In June, a Piggly Wiggly in Antioch became one of the first full-service grocery stores in the state of Illinois to offer video gambling potentially opening new wagering possibilities for northeastern Illinois.
Owner David Karczewski added four of the video gambling machines after the Illinois Gaming Board received his application on March 9 to install them. The license was approved by the end of May and the following month the machines went live, Karczewski told the Chicago Daily Herald.
Prior to that, and making the gaming license possible, the Piggly Wiggly’s new liquor license to serve alcohol inside the store was unanimously approved less than a week after Karczewski told the village board on Jan. 11 that he had no plans to install gambling machines, but made note that under state law it was an option, according to the news agency.
According to Antioch village officials, Karczewski pays $250 a year plus the $2,000 he pays for the license that allows him to sell alcohol in his store for off-site consumption.
In accordance with state law, up to five video gambling machines are allowed at “any licensed retail establishment where alcoholic liquor is drawn, poured, mixed, or otherwise served for consumption on the premises.” Gaming records reportedly show that in downstate Illinois, there are two full-service grocery stores that have video gambling licenses, but that there are currently none in the suburbs.
While Karczewski says the machines offer him a way to compete with big grocery store chains as well as Wisconsin, which besides a few exceptions, the sale of food for human consumption is not taxed, he told the Daily Herald that the video gambling machines weren’t really a part of the plan. He went on to say that he hasn’t received “any negative response from any shoppers”.

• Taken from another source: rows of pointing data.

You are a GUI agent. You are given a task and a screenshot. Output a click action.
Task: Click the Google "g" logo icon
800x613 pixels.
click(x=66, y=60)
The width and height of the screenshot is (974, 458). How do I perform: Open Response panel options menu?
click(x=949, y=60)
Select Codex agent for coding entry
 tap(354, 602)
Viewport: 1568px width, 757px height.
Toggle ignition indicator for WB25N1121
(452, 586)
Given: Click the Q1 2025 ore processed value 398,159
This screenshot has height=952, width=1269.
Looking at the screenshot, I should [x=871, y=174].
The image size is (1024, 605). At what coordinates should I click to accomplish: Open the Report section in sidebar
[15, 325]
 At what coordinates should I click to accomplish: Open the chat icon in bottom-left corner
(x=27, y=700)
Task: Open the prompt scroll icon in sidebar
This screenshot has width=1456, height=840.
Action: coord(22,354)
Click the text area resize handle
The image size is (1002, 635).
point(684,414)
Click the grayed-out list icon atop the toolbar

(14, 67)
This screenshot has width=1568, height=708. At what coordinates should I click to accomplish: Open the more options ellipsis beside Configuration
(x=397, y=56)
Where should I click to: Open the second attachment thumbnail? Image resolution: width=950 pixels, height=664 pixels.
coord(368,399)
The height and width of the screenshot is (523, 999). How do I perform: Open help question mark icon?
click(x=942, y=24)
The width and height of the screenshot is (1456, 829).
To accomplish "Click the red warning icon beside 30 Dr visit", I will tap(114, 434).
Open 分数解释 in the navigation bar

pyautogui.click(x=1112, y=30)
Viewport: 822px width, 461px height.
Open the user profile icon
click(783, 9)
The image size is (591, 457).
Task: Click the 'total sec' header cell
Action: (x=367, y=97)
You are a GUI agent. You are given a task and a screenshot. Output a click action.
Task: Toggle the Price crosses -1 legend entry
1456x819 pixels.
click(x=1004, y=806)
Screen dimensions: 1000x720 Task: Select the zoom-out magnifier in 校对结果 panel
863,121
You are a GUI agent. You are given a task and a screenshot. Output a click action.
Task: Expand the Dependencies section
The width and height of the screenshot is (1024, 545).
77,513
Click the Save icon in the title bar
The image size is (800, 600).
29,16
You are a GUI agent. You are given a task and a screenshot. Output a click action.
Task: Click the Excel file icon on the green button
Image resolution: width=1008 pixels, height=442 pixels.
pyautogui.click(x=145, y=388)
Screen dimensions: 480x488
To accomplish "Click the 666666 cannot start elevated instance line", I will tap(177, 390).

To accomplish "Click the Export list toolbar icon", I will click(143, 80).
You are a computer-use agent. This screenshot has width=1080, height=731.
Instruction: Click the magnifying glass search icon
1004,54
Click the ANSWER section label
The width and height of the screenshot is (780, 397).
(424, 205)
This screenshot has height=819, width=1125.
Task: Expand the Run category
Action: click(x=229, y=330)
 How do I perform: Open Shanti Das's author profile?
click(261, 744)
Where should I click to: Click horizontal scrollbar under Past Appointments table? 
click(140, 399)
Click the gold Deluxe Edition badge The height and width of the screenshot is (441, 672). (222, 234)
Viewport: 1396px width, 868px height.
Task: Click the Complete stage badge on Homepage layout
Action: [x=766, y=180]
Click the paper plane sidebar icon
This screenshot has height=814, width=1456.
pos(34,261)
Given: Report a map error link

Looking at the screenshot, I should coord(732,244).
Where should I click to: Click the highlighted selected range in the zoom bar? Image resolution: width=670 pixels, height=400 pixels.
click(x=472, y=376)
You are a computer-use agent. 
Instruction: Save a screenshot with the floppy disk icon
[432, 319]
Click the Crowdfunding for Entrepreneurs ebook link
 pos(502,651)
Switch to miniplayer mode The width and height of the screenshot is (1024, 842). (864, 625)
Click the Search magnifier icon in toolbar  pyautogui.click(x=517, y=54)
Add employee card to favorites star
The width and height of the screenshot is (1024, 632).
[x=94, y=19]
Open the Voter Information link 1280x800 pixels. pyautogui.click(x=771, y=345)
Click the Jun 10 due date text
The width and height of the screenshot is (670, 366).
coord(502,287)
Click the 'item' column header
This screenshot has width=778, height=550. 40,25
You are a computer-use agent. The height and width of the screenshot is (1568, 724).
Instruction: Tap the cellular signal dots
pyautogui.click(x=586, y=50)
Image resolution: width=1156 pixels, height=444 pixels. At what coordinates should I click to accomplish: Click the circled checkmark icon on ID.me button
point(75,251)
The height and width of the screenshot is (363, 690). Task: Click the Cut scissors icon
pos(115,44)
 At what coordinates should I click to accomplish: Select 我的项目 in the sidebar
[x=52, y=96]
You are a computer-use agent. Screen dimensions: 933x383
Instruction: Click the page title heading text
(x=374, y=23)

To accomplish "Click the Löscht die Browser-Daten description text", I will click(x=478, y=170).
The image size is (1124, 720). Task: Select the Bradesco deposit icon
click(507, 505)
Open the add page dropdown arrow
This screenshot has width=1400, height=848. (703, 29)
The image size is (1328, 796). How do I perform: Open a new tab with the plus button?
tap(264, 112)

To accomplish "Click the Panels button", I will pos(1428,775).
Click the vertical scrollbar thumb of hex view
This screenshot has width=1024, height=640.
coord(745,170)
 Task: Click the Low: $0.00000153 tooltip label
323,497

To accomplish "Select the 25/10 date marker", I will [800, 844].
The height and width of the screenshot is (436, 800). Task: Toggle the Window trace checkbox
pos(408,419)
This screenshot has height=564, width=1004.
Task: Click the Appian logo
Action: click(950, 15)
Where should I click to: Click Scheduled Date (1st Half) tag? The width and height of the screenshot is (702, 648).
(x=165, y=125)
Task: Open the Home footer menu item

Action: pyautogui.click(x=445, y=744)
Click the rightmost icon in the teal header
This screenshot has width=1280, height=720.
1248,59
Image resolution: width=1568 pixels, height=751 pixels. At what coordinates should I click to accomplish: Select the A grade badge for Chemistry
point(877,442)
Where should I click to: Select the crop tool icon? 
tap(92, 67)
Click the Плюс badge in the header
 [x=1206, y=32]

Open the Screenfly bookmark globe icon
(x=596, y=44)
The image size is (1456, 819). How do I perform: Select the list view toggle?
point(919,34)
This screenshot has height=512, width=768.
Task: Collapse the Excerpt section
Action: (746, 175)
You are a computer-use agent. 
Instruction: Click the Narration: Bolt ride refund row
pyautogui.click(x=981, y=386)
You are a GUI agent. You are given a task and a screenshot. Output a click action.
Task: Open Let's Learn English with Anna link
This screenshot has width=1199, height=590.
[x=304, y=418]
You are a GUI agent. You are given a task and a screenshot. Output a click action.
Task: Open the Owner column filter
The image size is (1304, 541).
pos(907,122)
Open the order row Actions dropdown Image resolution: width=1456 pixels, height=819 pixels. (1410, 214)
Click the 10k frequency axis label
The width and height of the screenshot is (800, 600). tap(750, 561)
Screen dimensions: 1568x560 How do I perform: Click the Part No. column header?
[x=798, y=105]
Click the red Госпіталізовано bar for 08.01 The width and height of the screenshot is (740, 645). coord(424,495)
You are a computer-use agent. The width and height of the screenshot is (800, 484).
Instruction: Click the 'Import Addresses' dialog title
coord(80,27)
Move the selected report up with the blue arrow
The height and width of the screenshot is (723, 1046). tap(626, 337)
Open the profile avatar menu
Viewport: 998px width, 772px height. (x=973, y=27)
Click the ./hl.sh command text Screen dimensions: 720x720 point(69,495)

Critics say that offering video gambling machines in grocery stores was never the state legislature’s intention. Echoing that sentiment, some Antioch leaders say it wasn’t their intention to add gambling machines, either.
There are few limits in the state’s vague law but apparently once a county or municipality that permits video gambling issues a liquor license for on-site consumption, there isn’t anything that can be done to prevent the establishment from installing as many as five video gaming machines.
In early May, the Antioch board reportedly passed a resolution requesting the state modify the law to give greater oversight to local governments over what type of businesses are eligible to receive video gambling licenses.
Antioch Mayor Larry Hanson, said, “The (Piggly Wiggly) proposal itself was a unique thing that was intended to help a local business stay afloat in difficult times.” The Mayor added, “I would have preferred to add a clause that prevented gaming, but … that was not an option. Overall, I think the business benefits the community, despite the gaming.”
Business owners, local governments, the state and terminal operators, the companies that own the video gambling machines, reportedly split the revenue from them. The business owners and terminal operators each get 35 percent of the revenue, while 25 percent goes to the state and 5 percent goes to the local government.
The Chicago Daily Herald reports that the 61 machines located at Antioch’s 13 businesses netted almost $3.5 million from June 2016 through May of this year. Of that, Antioch reportedly received less than $175,000. According to the report, there are dozens of machines with Antioch mailing addresses in Lake County that generated millions of dollars more, but gaming records show that revenue goes to the county.
Revenue records from the Antioch Piggly Wiggly’s first month of offering video gambling aren’t yet available but according to Karczewski, the machines have been “busy.”
Former state Sen. Michael Bond is Piggly Wiggly’s terminal operator and reportedly also now owns Tap Room Gaming LLC, according to records kept by the Secretary of State’s Office. In the region, more than 200 establishments have Tap Room Gaming- operated machines, which reportedly generate millions of dollars annually.
The news agency reports that its attempts to reach Bond for comment were unsuccessful.